*** SOURCE RECORDS ***
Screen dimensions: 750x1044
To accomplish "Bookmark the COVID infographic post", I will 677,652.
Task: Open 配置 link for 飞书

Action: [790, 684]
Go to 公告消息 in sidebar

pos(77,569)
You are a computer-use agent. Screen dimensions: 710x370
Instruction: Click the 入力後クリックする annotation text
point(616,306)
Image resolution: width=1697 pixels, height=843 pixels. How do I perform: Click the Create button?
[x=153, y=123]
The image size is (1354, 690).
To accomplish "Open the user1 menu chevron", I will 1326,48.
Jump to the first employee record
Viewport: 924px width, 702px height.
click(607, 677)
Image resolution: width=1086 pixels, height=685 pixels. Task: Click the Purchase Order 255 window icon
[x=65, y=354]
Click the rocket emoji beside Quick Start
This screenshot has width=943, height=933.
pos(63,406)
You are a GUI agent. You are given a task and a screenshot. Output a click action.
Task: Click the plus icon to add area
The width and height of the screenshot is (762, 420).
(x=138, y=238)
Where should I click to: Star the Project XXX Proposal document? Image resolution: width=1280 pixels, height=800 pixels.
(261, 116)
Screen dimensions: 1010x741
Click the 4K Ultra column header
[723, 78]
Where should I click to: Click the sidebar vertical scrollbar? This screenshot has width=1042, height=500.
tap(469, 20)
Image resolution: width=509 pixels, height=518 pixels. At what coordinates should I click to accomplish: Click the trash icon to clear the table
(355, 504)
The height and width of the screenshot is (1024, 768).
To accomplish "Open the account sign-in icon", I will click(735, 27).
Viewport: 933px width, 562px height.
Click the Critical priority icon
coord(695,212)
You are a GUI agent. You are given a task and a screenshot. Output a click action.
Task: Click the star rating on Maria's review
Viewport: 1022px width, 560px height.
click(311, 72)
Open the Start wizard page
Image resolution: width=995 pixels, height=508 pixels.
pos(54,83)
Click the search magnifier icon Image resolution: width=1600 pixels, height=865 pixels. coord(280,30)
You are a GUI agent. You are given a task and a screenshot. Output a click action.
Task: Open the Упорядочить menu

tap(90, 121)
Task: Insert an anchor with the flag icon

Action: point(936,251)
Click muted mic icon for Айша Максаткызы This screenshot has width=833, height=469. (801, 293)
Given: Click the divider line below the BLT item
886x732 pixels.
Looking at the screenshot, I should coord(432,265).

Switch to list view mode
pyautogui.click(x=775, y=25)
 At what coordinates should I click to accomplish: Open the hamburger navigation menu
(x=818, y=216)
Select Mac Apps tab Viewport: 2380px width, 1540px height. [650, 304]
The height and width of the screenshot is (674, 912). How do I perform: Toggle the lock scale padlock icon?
*** End of SOURCE RECORDS ***
WORK TO COMPLETE: Every word of every entry must be returned as it appears.

ANSWER TO THE PROBLEM:
Screen dimensions: 750x1044
To accomplish "Bookmark the COVID infographic post", I will 677,652.
Task: Open 配置 link for 飞书

Action: [790, 684]
Go to 公告消息 in sidebar

pos(77,569)
You are a computer-use agent. Screen dimensions: 710x370
Instruction: Click the 入力後クリックする annotation text
point(616,306)
Image resolution: width=1697 pixels, height=843 pixels. How do I perform: Click the Create button?
[x=153, y=123]
The image size is (1354, 690).
To accomplish "Open the user1 menu chevron", I will 1326,48.
Jump to the first employee record
Viewport: 924px width, 702px height.
click(607, 677)
Image resolution: width=1086 pixels, height=685 pixels. Task: Click the Purchase Order 255 window icon
[x=65, y=354]
Click the rocket emoji beside Quick Start
This screenshot has width=943, height=933.
pos(63,406)
You are a GUI agent. You are given a task and a screenshot. Output a click action.
Task: Click the plus icon to add area
The width and height of the screenshot is (762, 420).
(x=138, y=238)
Where should I click to: Star the Project XXX Proposal document? Image resolution: width=1280 pixels, height=800 pixels.
(261, 116)
Screen dimensions: 1010x741
Click the 4K Ultra column header
[723, 78]
Where should I click to: Click the sidebar vertical scrollbar? This screenshot has width=1042, height=500.
tap(469, 20)
Image resolution: width=509 pixels, height=518 pixels. At what coordinates should I click to accomplish: Click the trash icon to clear the table
(355, 504)
The height and width of the screenshot is (1024, 768).
To accomplish "Open the account sign-in icon", I will click(735, 27).
Viewport: 933px width, 562px height.
Click the Critical priority icon
coord(695,212)
You are a GUI agent. You are given a task and a screenshot. Output a click action.
Task: Click the star rating on Maria's review
Viewport: 1022px width, 560px height.
click(311, 72)
Open the Start wizard page
Image resolution: width=995 pixels, height=508 pixels.
pos(54,83)
Click the search magnifier icon Image resolution: width=1600 pixels, height=865 pixels. coord(280,30)
You are a GUI agent. You are given a task and a screenshot. Output a click action.
Task: Open the Упорядочить menu

tap(90, 121)
Task: Insert an anchor with the flag icon

Action: point(936,251)
Click muted mic icon for Айша Максаткызы This screenshot has width=833, height=469. (801, 293)
Given: Click the divider line below the BLT item
886x732 pixels.
Looking at the screenshot, I should coord(432,265).

Switch to list view mode
pyautogui.click(x=775, y=25)
 At what coordinates should I click to accomplish: Open the hamburger navigation menu
(x=818, y=216)
Select Mac Apps tab Viewport: 2380px width, 1540px height. [650, 304]
The height and width of the screenshot is (674, 912). How do I perform: Toggle the lock scale padlock icon?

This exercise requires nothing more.